People in Fife are still counting the cost of a cyberattack on environment body SEPA more than six months after criminals struck.
Scotland’s Environmental Protection Agency (SEPA) lost access to much of its computer and contact network after refusing to pay a ransom demand after a cyberattack on Christmas Eve last year.
Councillor Jonny Tepp, Liberal Democrats, has highlighted the ongoing effect of the cyberattack on SEPA services in Fife.
He said: “Given the extraordinary flooding that Fife has suffered in recent years it seems that the attack could not have come at a worse time.”
Mr Tepp remains unimpressed after receiving a briefing on any continuing effects for people living in the Kingdom.
“I was concerned Fife Council doesn’t seem to know very much about the impact of this. Which was why I asked for a briefing. That only confirmed that we don’t know very much.
“There may be real risks to the environment as a result of this attack.
“I am surprised that such an organisation that is mission critical for our environment was unable to safeguard itself against this attack.”
How is the cyberattack still affecting SEPA’s work in Fife?
Mr Tepp said the briefing confirmed ongoing effects on much of the agencies work in Kingdom.
It follows reports of it disrupting the angling industry in Perthshire.
The strike has affected SEPA’s role in a number of ways.
These include issuing licences. It also includes planning applications and related flood risk assessments plus enforcement activity in relation to contamination.
Mr Tepp added: “It also worries me that human error is still a weak spot in our security systems.
“Give human fallibility it seems inevitable that more and worse breaches will happen. It seems like there should be a smarter system out there.
“None of this should downplay the sheer evil-ness of the perpetrators.
“But it does leave us with major questions of competence at our key Government environmental agency.”
What is a ransomware attack and how does it happen?
Cyber criminals often trick their way into a target’s computer system before stealing and locking files. They demand a “ransom” sum to release the documents.
Several local organisations have fallen victim to the crime in recent years, including Dundee and Angus College.
The SEPA attack affected its contact centre, internal systems, processes and communications.
The attack is still subject to a live criminal investigation.
The perpetrators later published some of the stolen documents on the dark web.
The agency has already lost £2.5 million income from industry permits and inspections, according to ministerial briefings released under Freedom of Information legislation to investigative journalism website The Ferret.

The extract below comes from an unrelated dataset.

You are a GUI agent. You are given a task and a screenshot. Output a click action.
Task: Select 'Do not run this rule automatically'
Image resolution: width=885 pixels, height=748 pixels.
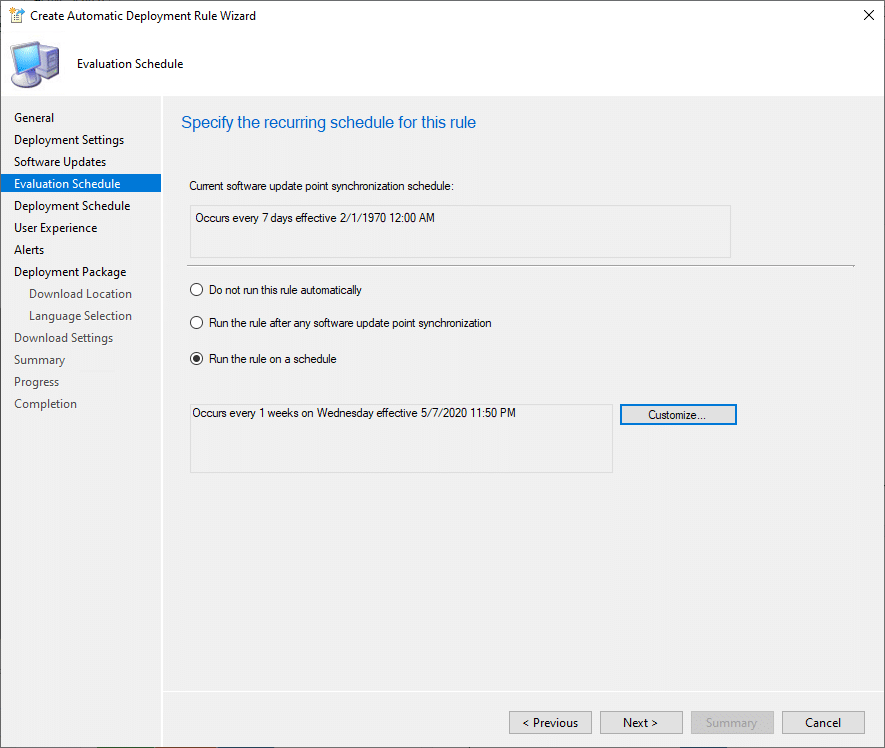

How are SEPA responding more than six months on?
Terry A’Hearn, chief executive of the Scottish Environment Protection Agency (SEPA), said his organisation is still recovering after the “complex and sophisticated cyber-attack.”
He said: “We were clear that we would not use public finance to pay serious and organised criminals intent on disrupting public services and extorting public funds.
“Police Scotland has been clear that SEPA was not and is not a poorly protected organisation.”
It’s been six months since the Christmas Eve #CyberAttack on us. Each week, the availability of our @ScottishEPA. Thanks to all our staff for their hard work and creativity over this period. #OnePlanetProsperity @cosla @ScotchWhiskySWA @NFUStweets @envlink @IoD_Scotland @CIWM https://t.co/Sek41oyTCE
— Terry A'Hearn 🏴🌏🇦🇺 (@TerryAHearn) June 26, 2021
“Whilst within the confines of a live criminal investigation, we’ve been vocal and transparent on the criminal attack, the theft and illegal publication of data, the impact on our services and progress towards our recovery.
“Six months on, many services are back and running and officers have deployed around 850 times.
“SEPA has issued 91 Flood Alerts, 192 Flood Warnings, issued almost 2,500 authorisations and completed or are progressing around 400 planning cases to support Scotland’s recovery.”